Читаем Учебник рисования полностью

Чтобы сделать разговор хоть сколько-то результативным, люди употребляют слова «добро» и «зло» как конечные аргументы. В самом деле, надо ведь представлять, куда рассуждения заведут, должна быть конечная станция в разговоре. Логическая цепь рассуждений (пусть порванная и связанная во многих местах) приводит к финальному понятию, которое двояко не истолкуешь. Именно этим и занимаются богословы с давних времен, внося порядок в суждения. Скажем, выстраивается цепочка убедительных доказательств, но ведет она прямиком в преисподнюю. Но и такой простой прием не помог, прежде всего потому, что у людей не существуют внятные представления об аде и рае и принять эти понятия, как конечные станции рассуждения, затруднительно. Даже искусство не помогло: много ли художников, убедительно трактующих об этих конечных пунктах назначения? Я насчитал семерых, думаю, одного включил напрасно. Рай рисуют слева, ад — справа, рай — в голубых тонах, ад — в багровых: этих дефиниций, пожалуй, недостаточно, чтобы указывать заблудшему на ошибочные умозаключения. Доказательства, приведенные Спасителем, относятся к его земной ипостаси, а что касается обещаний и угроз — они туманны. Оттого картины страстей Христовых поражают воображение, а те, что должны показать идеальную конструкцию Града Божьего (за каковую он страсти и претерпел), бледны и не впечатляют.

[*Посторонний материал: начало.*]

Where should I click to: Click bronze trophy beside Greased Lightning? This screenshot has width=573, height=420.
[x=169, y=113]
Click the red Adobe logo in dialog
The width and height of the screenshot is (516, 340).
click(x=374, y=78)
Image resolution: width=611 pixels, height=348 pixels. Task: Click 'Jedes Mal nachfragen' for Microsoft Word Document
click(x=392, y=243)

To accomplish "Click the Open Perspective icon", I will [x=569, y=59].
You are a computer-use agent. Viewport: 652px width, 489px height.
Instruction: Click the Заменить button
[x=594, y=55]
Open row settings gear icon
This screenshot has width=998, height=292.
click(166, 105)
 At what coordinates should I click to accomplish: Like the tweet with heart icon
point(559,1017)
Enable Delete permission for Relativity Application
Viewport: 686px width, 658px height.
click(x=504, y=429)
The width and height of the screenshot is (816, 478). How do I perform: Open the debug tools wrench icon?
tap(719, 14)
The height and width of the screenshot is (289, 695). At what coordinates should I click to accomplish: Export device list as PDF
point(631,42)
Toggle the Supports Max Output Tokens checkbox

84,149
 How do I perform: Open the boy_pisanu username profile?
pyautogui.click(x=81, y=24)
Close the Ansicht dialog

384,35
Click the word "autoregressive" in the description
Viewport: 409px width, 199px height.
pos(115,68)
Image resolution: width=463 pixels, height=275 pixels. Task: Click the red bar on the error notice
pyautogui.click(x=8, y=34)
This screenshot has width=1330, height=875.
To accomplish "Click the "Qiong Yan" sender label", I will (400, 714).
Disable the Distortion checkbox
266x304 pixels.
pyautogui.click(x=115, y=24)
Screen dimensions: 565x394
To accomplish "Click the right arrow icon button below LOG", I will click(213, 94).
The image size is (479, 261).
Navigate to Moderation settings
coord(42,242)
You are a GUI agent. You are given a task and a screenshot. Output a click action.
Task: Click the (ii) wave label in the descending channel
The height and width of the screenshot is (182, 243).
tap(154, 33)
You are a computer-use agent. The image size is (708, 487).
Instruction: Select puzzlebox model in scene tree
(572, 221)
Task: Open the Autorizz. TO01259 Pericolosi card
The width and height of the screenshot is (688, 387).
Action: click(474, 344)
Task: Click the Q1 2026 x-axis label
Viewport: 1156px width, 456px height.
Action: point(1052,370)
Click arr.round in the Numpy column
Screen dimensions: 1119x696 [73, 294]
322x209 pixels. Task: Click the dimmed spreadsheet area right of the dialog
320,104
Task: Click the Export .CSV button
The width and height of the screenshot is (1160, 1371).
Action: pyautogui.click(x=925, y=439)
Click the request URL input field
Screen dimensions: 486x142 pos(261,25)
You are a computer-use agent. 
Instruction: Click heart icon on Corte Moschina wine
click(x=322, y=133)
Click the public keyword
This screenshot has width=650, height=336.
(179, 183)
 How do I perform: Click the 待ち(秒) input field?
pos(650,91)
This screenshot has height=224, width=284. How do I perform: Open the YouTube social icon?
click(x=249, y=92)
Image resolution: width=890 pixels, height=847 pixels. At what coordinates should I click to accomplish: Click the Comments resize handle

Людям свойственно определять жизнь через понятия «хорошее» и «плохое»; однако, притом что у каждого существует представление о близколежащем хорошем, никакого обобщения опыта до вселенских размеров он проделать не хочет. Разумный человек бережет себя от подобных обобщений. Любая генерализация понятий ведет к диктатуре морали, тем самым — как ни обидно это сознавать — к утрате близлежащего хорошего, которое годилось в быту. Нелегко в этой ситуации приходится искусству. В былые века (в то время, когда личные интересы подавлялись доктринами) искусство выражало доктрины и по капле добавляло личного интереса. А как быть в открытом обществе, созданном для блага каждого? Служить обществу — не значит ли выражать то, что Платон называл общественным благом? Но как это благо выразить, если оно дробится на тысячи персональных благ и не может слиться в единое? Плюрализм — это хорошо, но плюрализм (по определению) не может иметь единого лица. Ах, непросто приходилось Осипу Стремовскому, художнику просвещенного открытого общества. Возможно, отсутствие собственного лица (то, что ставили ему в вину) связано с тем, что мастер пытался выразить невыразимое? Можно ли создать зримый образ отсутствия суждения? Как ответить на вызов времени, если вызовом времени является неприятие любого вызова?

Искусство, впрочем, не одно олицетворяло эту растерянность. Что далеко ходить за примерами — живая история нашей страны иллюстрирует смятенное сознание.